In 1918, the Spanish Flu hit the world and caused chaos that was eerily similar to that created by COVID-19. While very few people are still alive from that time, Lovell’s Florist, Greenhouse, & Nursery sits on the same spot as Pederzini and Sons Florist, which itself endured through a pandemic over a century ago. Though the business, ownership, and name have all changed, the idea seems to be the same as it was back then: during a pandemic, the outdoors is the best place to be. Due to the business' size, it was easy for customers to social distance during visits, with a few precautions taken to ensure their safety.
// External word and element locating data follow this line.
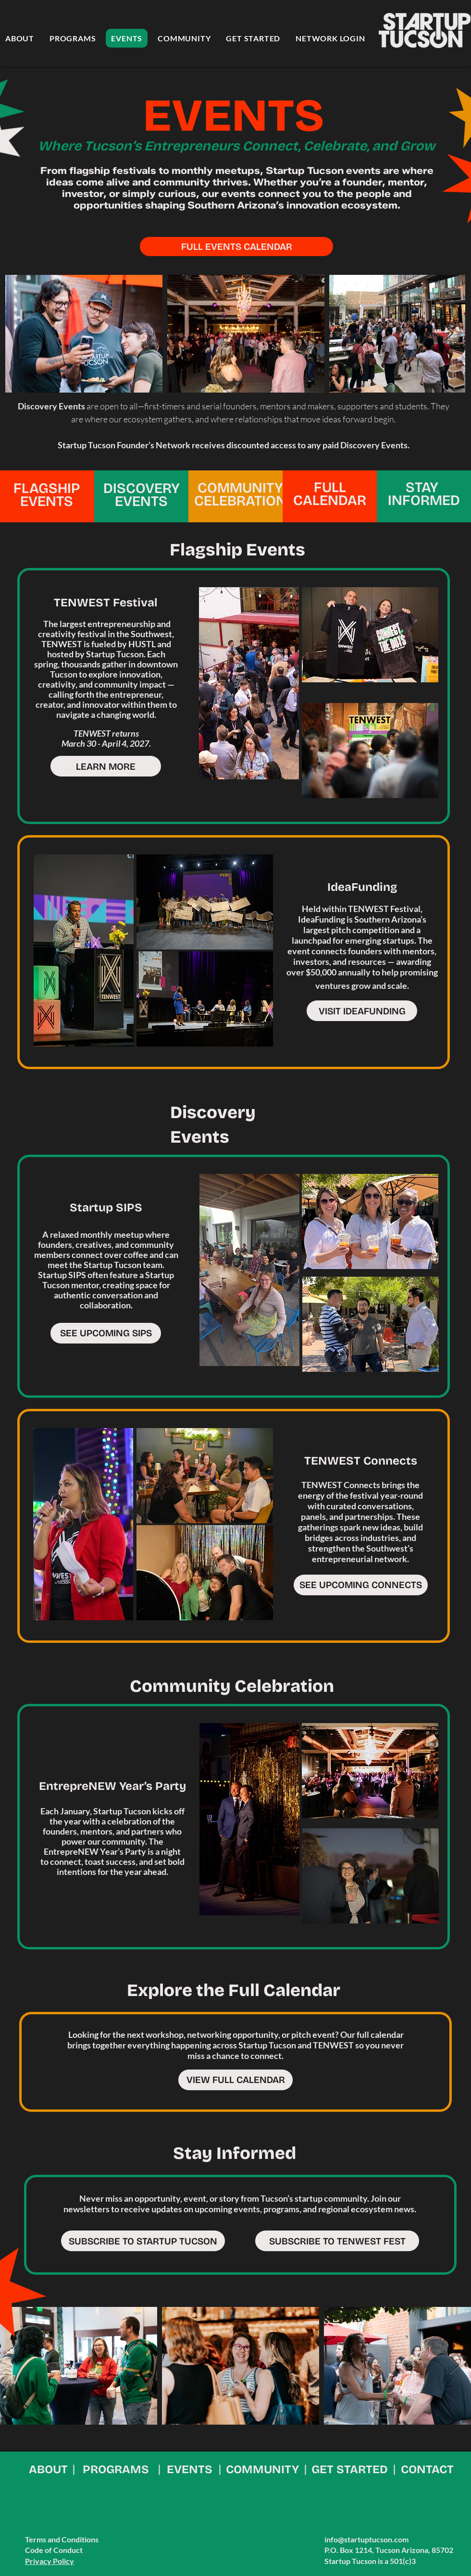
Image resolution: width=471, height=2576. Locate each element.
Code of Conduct (54, 2549)
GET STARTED (349, 2469)
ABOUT (48, 2469)
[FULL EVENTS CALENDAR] (236, 246)
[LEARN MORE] (105, 766)
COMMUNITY (262, 2469)
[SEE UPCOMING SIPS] (105, 1333)
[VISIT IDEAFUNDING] (362, 1010)
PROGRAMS (116, 2469)
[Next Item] (448, 333)
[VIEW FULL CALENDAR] (235, 2080)
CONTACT (427, 2469)
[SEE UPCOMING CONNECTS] (361, 1585)
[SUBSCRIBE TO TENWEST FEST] (337, 2241)
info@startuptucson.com (366, 2539)
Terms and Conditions (62, 2539)
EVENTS (189, 2469)
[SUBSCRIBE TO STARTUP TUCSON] (143, 2241)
With the ability to reopen almost immediately after the shutdown began, Lovell’s has become a go-to locale for individuals doing gardening and yard work during these summer months. “Vegetables and herb plants were the biggest thing. We have four or five seed racks. We used to sell a couple hundred here and a couple hundred there. This year we sold every single seed on the seed rack,” said owner Laverne Lovell. Among other popular items were bags of soil. “Some people bought 20, 30, 40 bags at a time, and that’s unheard of. We’ve never done that before,” said Lovell. There were a few challenges to overcome, both in terms of customer requests for curbside delivery and supply issues. Amidst heightened demand for flower arrangements, two of the floral suppliers Lovell’s uses closed, forcing Laverne to quickly find a new supplier to keep up with the demand. Though it was a busy season with a plethora of challenges, Lovell’s has remained as strong as ever. “It was excellent and difficult - and it was everything all-rolled into one,” says Lovell.
COVID-19 may be far from over and precautions should taken while visiting any of these local businesses. But behind the masks and heightened safety measures, the same smiling faces are still there to answer any questions, give advice, and serve their community, the same way they always have.